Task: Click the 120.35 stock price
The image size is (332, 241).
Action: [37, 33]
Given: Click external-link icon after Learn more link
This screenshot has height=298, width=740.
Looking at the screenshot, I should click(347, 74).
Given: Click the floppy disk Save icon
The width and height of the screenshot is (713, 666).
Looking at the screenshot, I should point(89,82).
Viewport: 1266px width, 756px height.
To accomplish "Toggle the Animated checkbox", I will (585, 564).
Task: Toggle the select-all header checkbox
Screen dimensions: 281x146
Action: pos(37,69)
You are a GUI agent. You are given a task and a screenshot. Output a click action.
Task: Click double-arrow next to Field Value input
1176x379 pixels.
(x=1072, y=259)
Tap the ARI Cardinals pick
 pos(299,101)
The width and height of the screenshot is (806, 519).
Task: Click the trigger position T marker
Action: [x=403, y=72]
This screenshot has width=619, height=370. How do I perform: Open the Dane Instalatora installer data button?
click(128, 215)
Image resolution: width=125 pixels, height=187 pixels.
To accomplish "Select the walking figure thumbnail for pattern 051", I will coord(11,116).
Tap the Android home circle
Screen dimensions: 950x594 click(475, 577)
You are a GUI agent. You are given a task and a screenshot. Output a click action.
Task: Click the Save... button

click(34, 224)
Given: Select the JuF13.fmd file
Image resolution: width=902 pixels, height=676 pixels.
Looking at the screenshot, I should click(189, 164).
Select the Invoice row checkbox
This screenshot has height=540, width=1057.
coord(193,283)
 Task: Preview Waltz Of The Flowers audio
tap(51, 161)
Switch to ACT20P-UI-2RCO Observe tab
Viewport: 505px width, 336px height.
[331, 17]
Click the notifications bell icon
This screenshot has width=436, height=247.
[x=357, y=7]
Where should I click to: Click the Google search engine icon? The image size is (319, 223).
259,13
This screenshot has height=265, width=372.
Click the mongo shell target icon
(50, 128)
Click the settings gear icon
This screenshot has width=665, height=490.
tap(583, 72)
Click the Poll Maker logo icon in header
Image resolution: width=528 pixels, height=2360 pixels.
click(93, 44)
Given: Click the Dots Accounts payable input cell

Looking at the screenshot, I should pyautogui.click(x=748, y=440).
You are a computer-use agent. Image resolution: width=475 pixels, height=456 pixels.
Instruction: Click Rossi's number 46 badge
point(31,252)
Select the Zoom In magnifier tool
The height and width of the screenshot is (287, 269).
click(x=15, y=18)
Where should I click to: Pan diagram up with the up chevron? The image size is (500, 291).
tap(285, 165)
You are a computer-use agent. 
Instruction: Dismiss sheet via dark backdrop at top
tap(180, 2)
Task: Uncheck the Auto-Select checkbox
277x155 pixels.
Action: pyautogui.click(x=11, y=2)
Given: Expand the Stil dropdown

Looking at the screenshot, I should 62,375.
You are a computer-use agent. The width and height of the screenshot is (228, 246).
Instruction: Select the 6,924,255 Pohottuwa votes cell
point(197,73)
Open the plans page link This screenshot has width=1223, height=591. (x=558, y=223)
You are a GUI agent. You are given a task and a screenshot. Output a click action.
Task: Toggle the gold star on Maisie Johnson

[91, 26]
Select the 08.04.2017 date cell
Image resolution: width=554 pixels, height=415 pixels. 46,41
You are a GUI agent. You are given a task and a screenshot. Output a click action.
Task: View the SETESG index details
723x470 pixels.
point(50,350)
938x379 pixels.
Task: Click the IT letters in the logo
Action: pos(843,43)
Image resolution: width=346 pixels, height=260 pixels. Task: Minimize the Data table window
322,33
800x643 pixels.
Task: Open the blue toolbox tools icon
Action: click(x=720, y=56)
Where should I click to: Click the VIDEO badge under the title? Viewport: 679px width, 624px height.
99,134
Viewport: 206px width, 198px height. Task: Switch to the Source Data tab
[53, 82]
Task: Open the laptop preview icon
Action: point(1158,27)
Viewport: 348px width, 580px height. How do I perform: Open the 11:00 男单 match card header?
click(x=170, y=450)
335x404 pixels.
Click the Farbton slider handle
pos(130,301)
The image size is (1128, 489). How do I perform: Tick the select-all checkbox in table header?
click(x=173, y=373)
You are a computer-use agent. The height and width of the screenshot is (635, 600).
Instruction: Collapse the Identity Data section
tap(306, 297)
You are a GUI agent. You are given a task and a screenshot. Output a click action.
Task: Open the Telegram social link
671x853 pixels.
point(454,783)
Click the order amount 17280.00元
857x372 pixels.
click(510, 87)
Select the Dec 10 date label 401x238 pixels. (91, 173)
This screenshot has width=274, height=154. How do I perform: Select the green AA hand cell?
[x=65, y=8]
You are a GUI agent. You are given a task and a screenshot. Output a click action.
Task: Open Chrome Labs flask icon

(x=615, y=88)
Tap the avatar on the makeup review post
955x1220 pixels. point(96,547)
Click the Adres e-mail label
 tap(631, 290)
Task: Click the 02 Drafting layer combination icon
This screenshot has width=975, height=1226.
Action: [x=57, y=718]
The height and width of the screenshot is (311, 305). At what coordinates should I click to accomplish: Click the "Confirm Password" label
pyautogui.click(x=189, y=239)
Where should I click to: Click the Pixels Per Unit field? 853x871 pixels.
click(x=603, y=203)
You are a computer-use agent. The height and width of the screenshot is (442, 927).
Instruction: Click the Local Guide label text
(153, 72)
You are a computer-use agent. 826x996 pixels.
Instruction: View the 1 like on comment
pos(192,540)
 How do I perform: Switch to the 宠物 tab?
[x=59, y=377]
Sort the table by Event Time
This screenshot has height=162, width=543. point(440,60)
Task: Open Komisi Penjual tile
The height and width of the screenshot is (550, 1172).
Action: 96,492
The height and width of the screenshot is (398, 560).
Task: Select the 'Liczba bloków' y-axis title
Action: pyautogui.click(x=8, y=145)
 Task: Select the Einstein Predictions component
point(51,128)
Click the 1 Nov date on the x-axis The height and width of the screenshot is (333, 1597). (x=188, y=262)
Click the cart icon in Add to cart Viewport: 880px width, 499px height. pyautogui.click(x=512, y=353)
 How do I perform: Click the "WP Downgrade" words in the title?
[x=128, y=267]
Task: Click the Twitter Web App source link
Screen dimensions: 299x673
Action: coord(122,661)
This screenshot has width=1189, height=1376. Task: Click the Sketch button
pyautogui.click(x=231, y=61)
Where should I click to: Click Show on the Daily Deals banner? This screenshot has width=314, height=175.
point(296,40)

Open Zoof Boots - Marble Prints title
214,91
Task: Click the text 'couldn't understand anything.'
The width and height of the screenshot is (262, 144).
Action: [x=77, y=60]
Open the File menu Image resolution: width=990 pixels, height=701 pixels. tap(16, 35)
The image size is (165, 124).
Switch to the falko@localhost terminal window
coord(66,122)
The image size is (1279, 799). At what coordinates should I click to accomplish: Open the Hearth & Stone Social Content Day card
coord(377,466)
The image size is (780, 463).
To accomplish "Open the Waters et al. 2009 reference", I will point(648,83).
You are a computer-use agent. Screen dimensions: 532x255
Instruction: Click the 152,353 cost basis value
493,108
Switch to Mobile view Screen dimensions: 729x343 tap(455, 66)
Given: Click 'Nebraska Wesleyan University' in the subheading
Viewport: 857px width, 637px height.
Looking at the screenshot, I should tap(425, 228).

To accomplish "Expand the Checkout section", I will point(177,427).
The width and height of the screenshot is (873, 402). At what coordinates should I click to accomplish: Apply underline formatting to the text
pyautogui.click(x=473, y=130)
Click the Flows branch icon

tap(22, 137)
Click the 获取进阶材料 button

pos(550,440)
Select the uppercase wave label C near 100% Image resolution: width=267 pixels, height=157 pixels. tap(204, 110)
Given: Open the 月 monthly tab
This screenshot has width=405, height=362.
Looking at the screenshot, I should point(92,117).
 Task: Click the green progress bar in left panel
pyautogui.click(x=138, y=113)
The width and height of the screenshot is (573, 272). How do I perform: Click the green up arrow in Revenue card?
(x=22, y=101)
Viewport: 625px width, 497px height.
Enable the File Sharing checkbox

========================================================================

• What you should do
Going through the records above, count the lines that hold the string "will" and give only the total.

• Solution to this exercise
4